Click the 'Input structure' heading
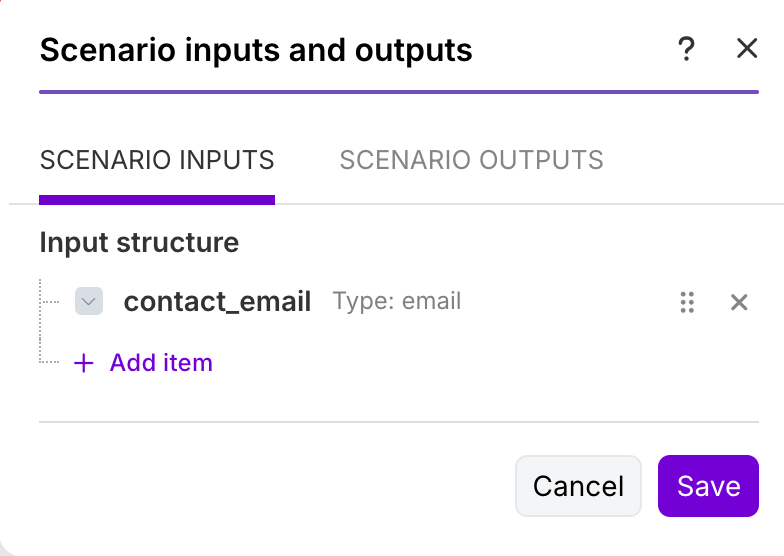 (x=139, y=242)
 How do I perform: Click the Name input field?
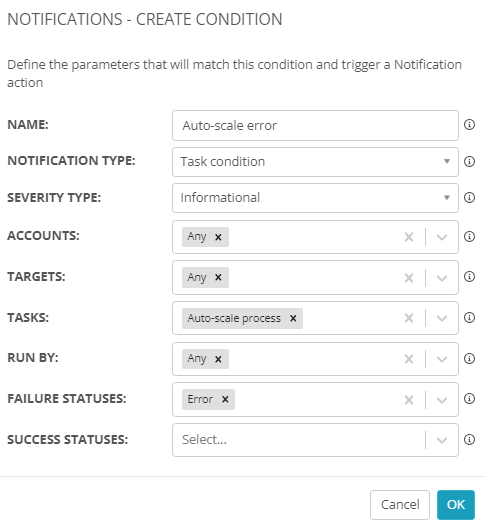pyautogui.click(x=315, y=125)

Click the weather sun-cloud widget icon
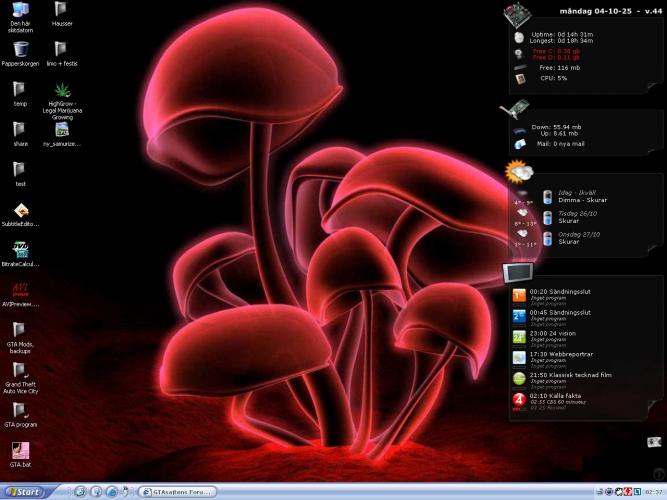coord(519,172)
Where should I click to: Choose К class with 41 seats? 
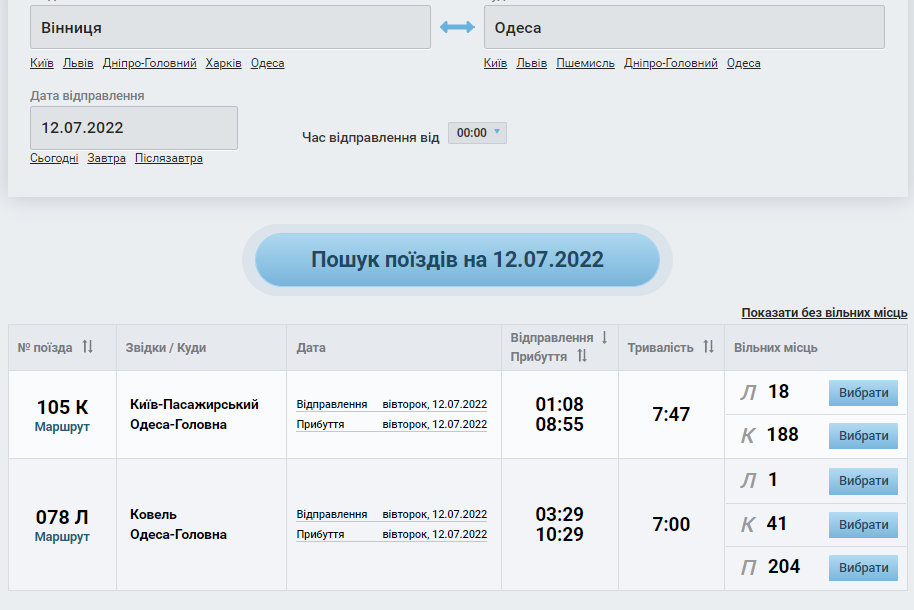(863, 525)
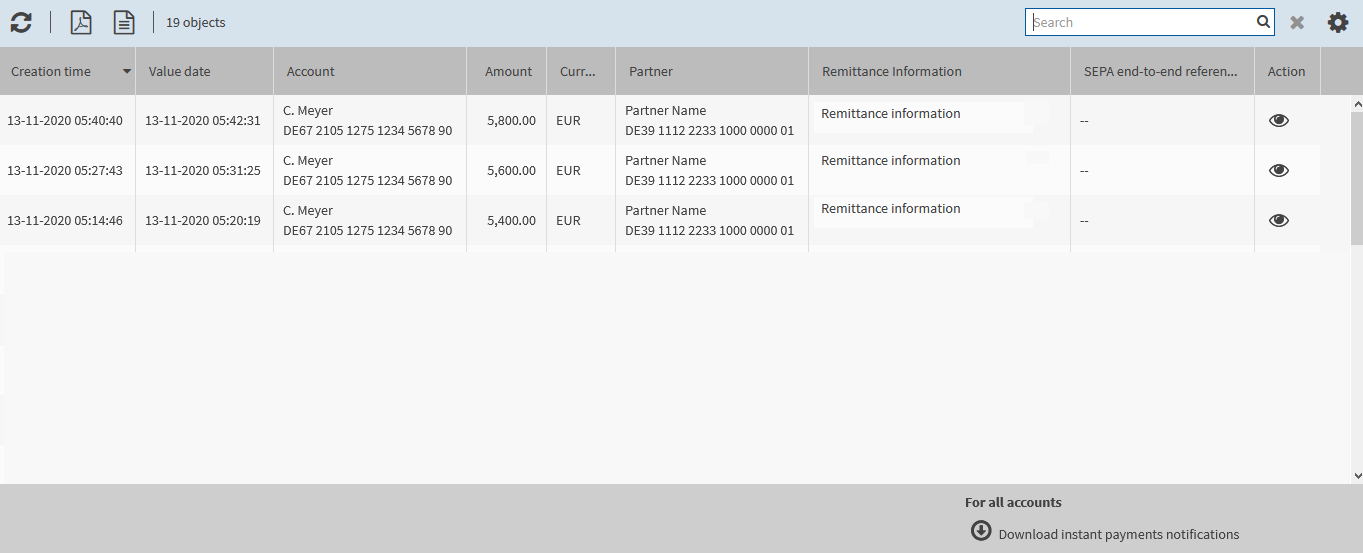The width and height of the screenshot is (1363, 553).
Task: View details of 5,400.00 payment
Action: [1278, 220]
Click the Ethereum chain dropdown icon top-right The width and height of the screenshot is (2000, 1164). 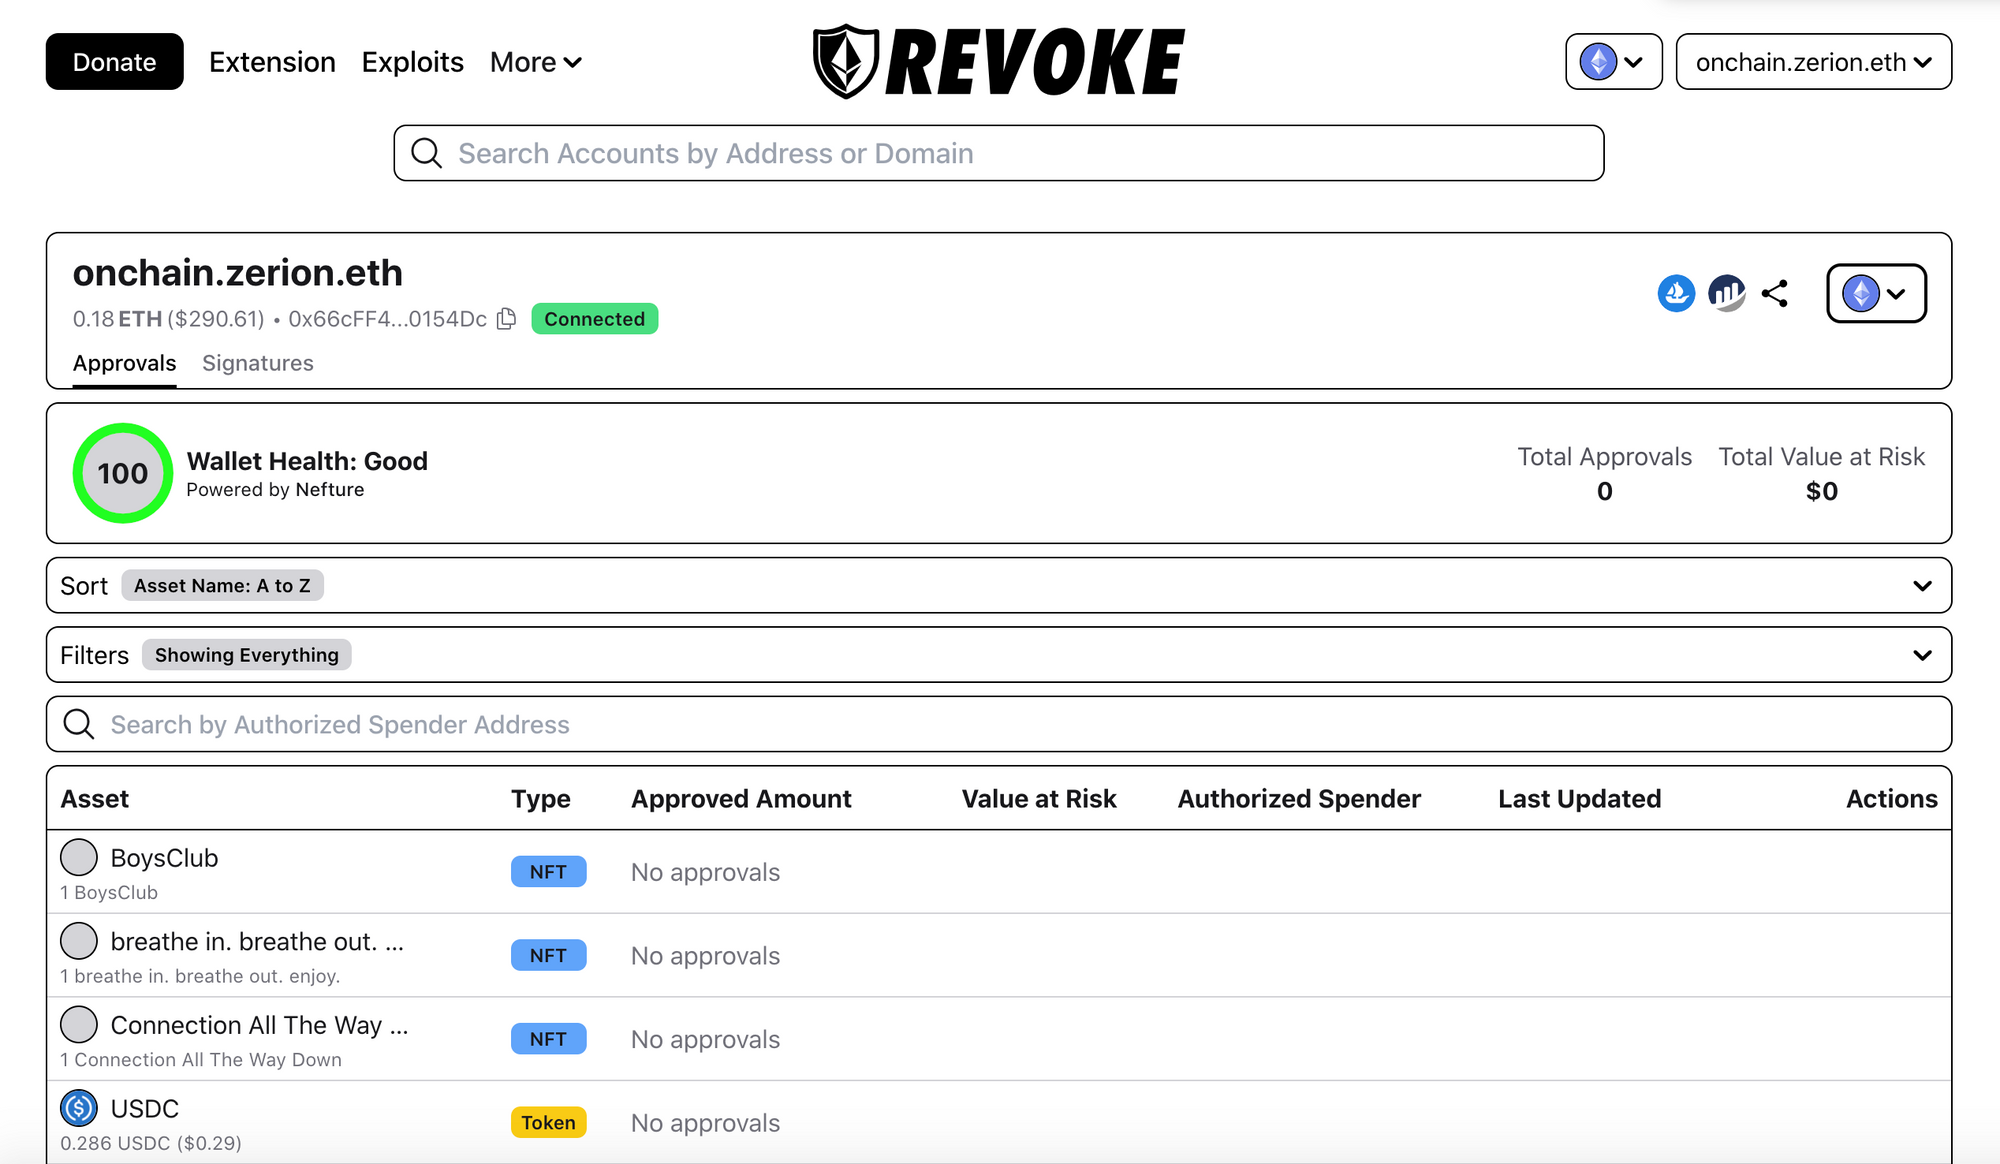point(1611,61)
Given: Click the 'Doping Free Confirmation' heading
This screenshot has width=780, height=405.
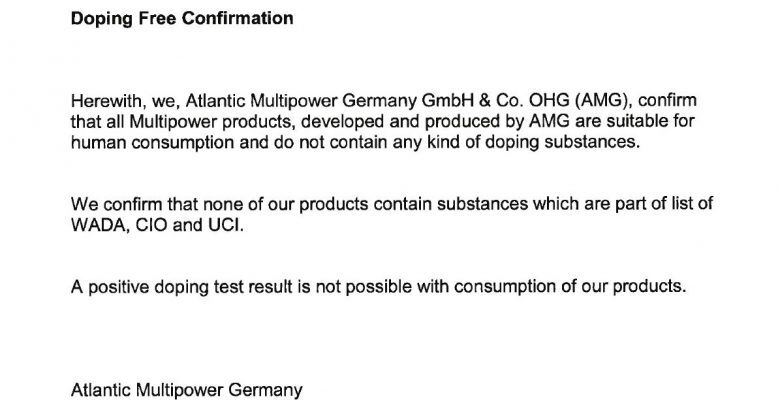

***

# SHORT EXERCISE
Render the lines from the one containing "Given: Click the" through the end of the records as a JSON list of strings, one string per line, skipping blank lines. Leave the pictures out of the answer.

# WRITTEN RESPONSE
[
  "Given: Click the 'Doping Free Confirmation' heading",
  "This screenshot has width=780, height=405."
]